AP: [laughs] You can also see different angles as well, with the angle selector! Actually, I haven't found that -- I'm sure I've got some angled films, but I haven't figured out the angle-selection thing yet.

TB: So, in a way, you were talking about the future -- maybe it is all going to come to pass.

AP: It constantly comes up and dies -- it's this wave on the same old ocean. I was suggesting to somebody last week that mankind has never progressed -- technology is not progression, because you're losing some of the inherent knowledge that you had. At one time, you'd get up in the morning, and you could feel a leaf and know what the weather was going to be in the next hour. Or you could see the way a certain grass had curled, and you could know what the temperature was going to be by mid-day. Or you could look at the clouds and say, "Okay, it's going to be frosty tonight," by looking at the color and formation of that cloud.

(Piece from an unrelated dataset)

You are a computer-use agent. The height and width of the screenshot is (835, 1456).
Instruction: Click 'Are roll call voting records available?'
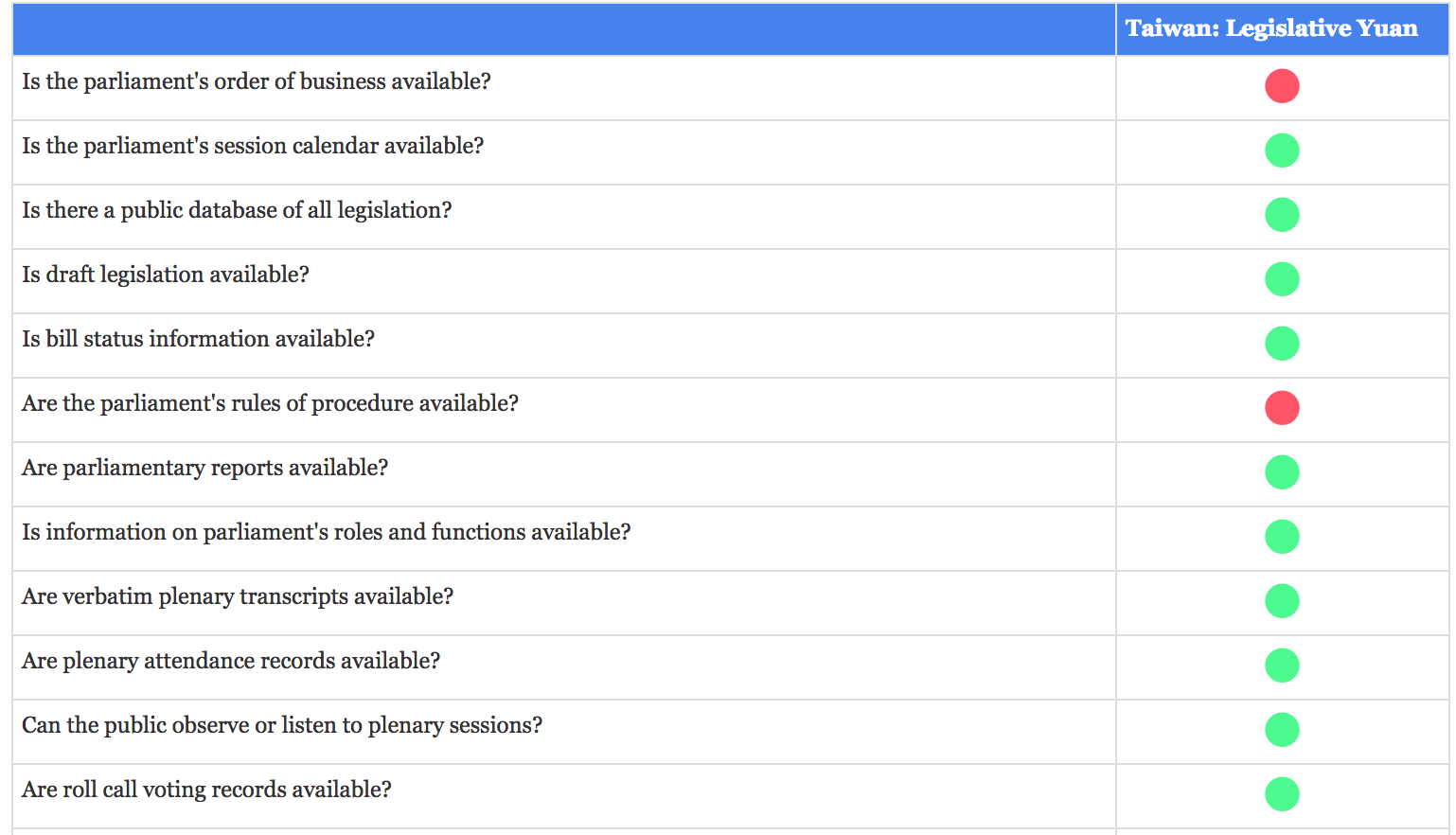206,790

We've lost all that now! We've gained how to work a mobile phone, but we've lost a lot of the natural interaction and knowledge that we had. "I can eat this berry and that berry, but if I eat that berry, I'm going to die. That berry is going to cause me to have a headache and pass out for an hour." We exchange that knowledge for how to work a microwave oven.

Let's say the most knowledge you can ever have is 100 percent -- you want to learn to work a microwave oven, and you can't have 120 percent, so you're going to forget how to do something else.

TB: So, every time you hand a bit of "responsibility" over to a piece of machinery, you're abdicating some of your own knowledge.

AP: Exactly. There is just knowledge, and you do exchange it. You will lose some, and you will gain some, and that's the appearance of how the snake moves along. It's growing at one end, but dying off at the other. It's not getting any larger.

TB: Interesting. Let's talk about the music of this song. The first thing that strikes me is the beginning. I was wondering if it was something you guys created after you had written the song? Did you tack it on in rehearsal or something?

AP: I wanted to be flashy, and prove I could play flashy guitar as well as Bill Nelson. So it's our ersatz Be Bop Deluxe beginning. [chuckles] I thought it was almost stadium-like and anthemic -- it's really sort of, "Here we are! Hit the lasers!!" [laughs]

That said, I think it just sort of fell out of me, with a feeling of, "Yeah, I need to boast for a second here." Like I say, it's ersatz Bill Nelson, but he did his own ersatz version of White Music with that album Red Noise -- it's a weirdly imagined carbon copy of White Music -- even the title.

TB: Do you remember, when you wrote this song, what the circumstances were?

AP: It was just this thing of the great new promise of this great future. The whole New Wave thing -- "Yeah, this must be just like the '50s, where there was that great promise of a new future." You know, "Meet the new boss, same as the old boss." [laughs]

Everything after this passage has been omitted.